Passé Narbonne, une petite route nous mena dans ce creux de vallée où se niche l’Abbaye de Fontfroide, deuxième visite de la journée, après un passage au restaurant du site dont le cadre et le menu ont fait l’unanimité… tout comme son vin blanc. Puis Olivia, notre guide, nous fit découvrir les origines et l’évolution de l’Abbaye, bénédictine en 1093 puis cistercienne vers 1144. Dès le XIIIe siècle d’importants dons lui permettront de réaliser de nouvelles constructions. Mais différents aléas dus à l’organisation ecclésiastique, vont appauvrir la Communauté qui l’abandonnera en 1901. La propriété est achetée en 1908 par Gustave Fayet, dont la famille possède toujours le site. L’histoire de cette Abbaye est riche de multiples événements. Nous avons tous admiré l’architecture, la beauté des vitraux, le cloître et les belles colonnes qui en ornent le pourtour, la cour d’honneur, la roseraie et les jardins.
Puis, un peu après 17h, départ pour notre hôtel où un bon repas et une bonne nuit nous attendaient. Des chambres agréables et confortables ont permis à chacun de reprendre des forces pour le lendemain
A 10h devant la porte Narbonnaise, nous partons avec nos guides, Anna et Isabelle, à la découverte de la Cité de Carcassonne, son ancienne cathédrale où nous attendaient des chanteurs russes, ses remparts et ses deux murailles d’enceintes (3 kms de fortification), la place St Jean et le château comtal, ultime défense, construit au XIIe siècle par les Trencavel, Vicomtes de Carcassonne.
Nous terminons cette visite matinale par la Basilique romane dont les parties les plus anciennes remontent au XIe siècle. Après un tel effort, un bon cassoulet nous attendait au « Café Lucien ». A 15 heures, sous un ciel plus couvert, nous retrouvons nos guides dont les connaissances, l’enthousiasme et la gentillesse nous ont tous conquis. Elles nous ont fait découvrir la Bastide St Louis, vieux bourg de Carcassonne datant de 1247, ses hôtels particuliers (dont certains aux plafonds peints), ses halles, l’église Saint-Vincent et sa tour de 54 m …avant de reprendre le chemin de Vallon.

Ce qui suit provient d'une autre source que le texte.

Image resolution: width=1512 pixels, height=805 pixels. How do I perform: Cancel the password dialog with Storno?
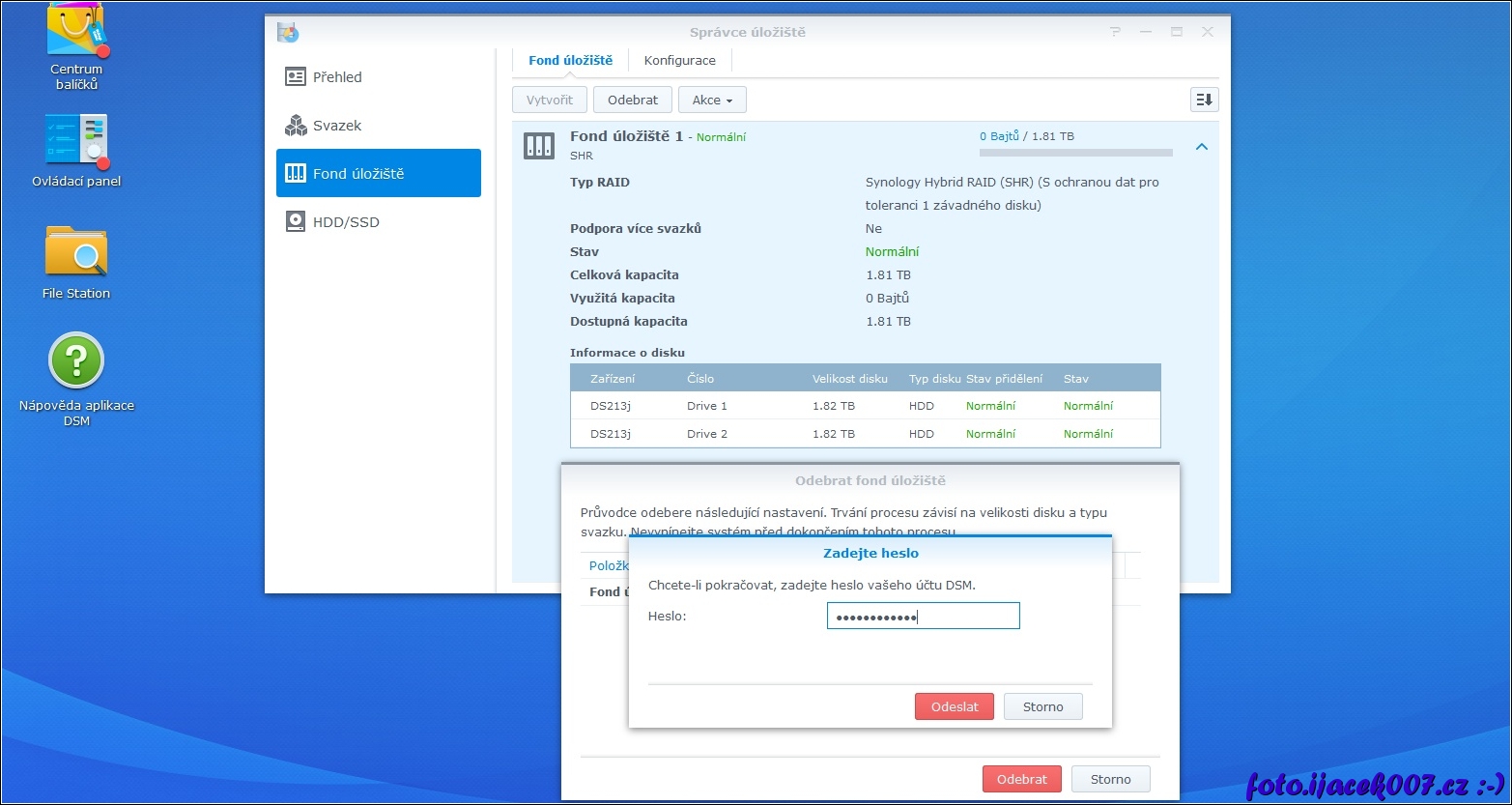pyautogui.click(x=1042, y=706)
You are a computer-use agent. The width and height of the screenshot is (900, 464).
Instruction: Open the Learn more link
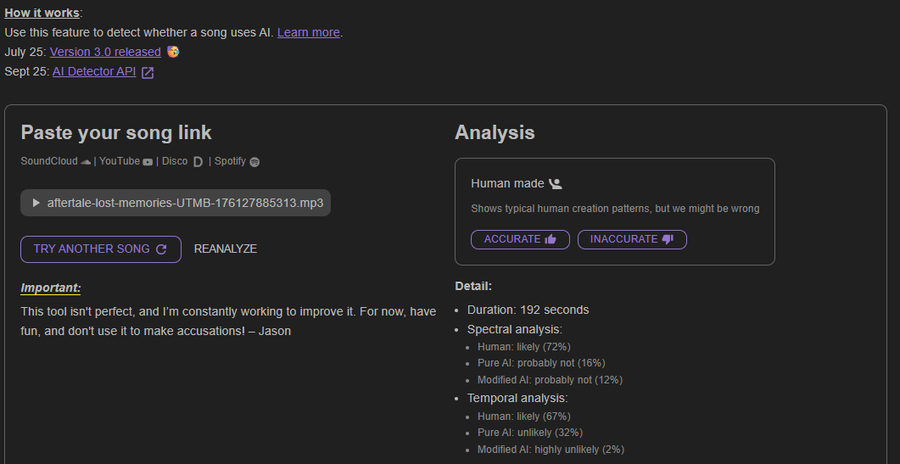tap(308, 32)
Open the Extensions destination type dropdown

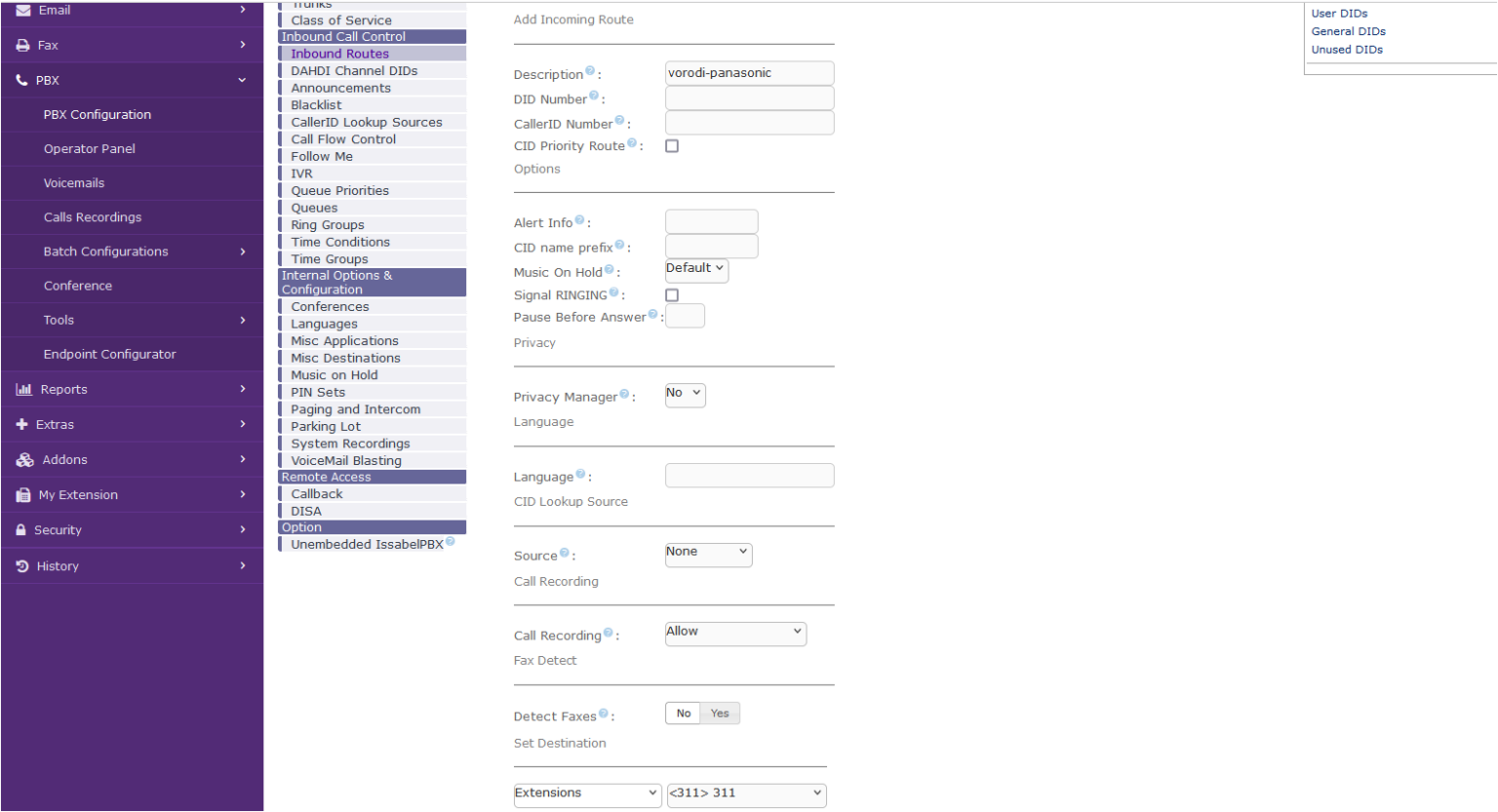(x=587, y=794)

30 mars 2018: Sortie à St. Rémy de Provence

Le 30 mars, la journée s’annonçait pluvieuse pour les 45 adhérents qui avaient fait le déplacement en car à Saint-Rémy de Provence. Il n’en fut rien. Juste un peu de vent, mais frais pour certains.
Le matin, ce fut une belle visite guidée du site archéologique de Glanum. Ses premiers habitants, entre les VIIe et VIe siècles avant JC, furent les Salyens, tribu gauloise venue s’installer autour d’une source aux eaux guérisseuses attribuées au dieu celtique Glan qui sera à l’origine du  nom du site. Puis vinrent les Grecs (IIe et Ier siècles avant JC), puis les Romains dans les premières années du règne d’Auguste. Ces communautés vont laisser des témoignages de leur implantation et accroître la ville qui devient Glanum, colonie latine très importante. Elle sera détruite par les invasions alémaniques vers 260 après JC à l’exception des Antiques : arc de triomphe et  mausolée qui trônent à l’entrée du site.
Ce n’est qu’en 1921, soit près de 17 siècles après sa destruction, que des fouilles très importantes furent engagées pour mettre à jour une partie de la cité Glanum, ensevelie sous près de 8mètres d’alluvions et en particulier : la rue principale, la place du marché, les thermes le forum, la curie, la basilique, le quartier de la source sacrée, le sanctuaire d’Hercules, le rempart, les temples géminés…
Après un bon repas, nous partîmes en direction des Baux de Provence, pour une visite de l’Abbaye de Montmajour.
L’histoire de ce site commence avec les moines bénédictins qui viennent s’installer au Xème siècle sur cet îlot rocheux entouré de marais. Ils édifient au milieu du XIème la chapelle Saint-Pierre puis une église abbatiale. La relique de la Vraie Croix conservée dans sa crypte attire les pèlerins et conduit à la construction de la chapelle reliquaire Sainte Croix au XIIème.
L’abbaye de Montmajour étend son pouvoir spirituel de l’Isère à la Méditerranée et devient l’une des plus puissantes du sud de la France avec ses 56 prieurés. Elle est fortifiée pendant la Guerre de Cent Ans et elle connait un nouvel essor au XVIIIème suite à la réforme de la communauté de Saint Maur qui engage la construction d’un nouveau monastère. L’Abbaye devient propriété de l’Etat en 1945. Outre les visiteurs, elle accueille désormais des expositions et participe chaque été aux Rencontres de la photographie d’Arles.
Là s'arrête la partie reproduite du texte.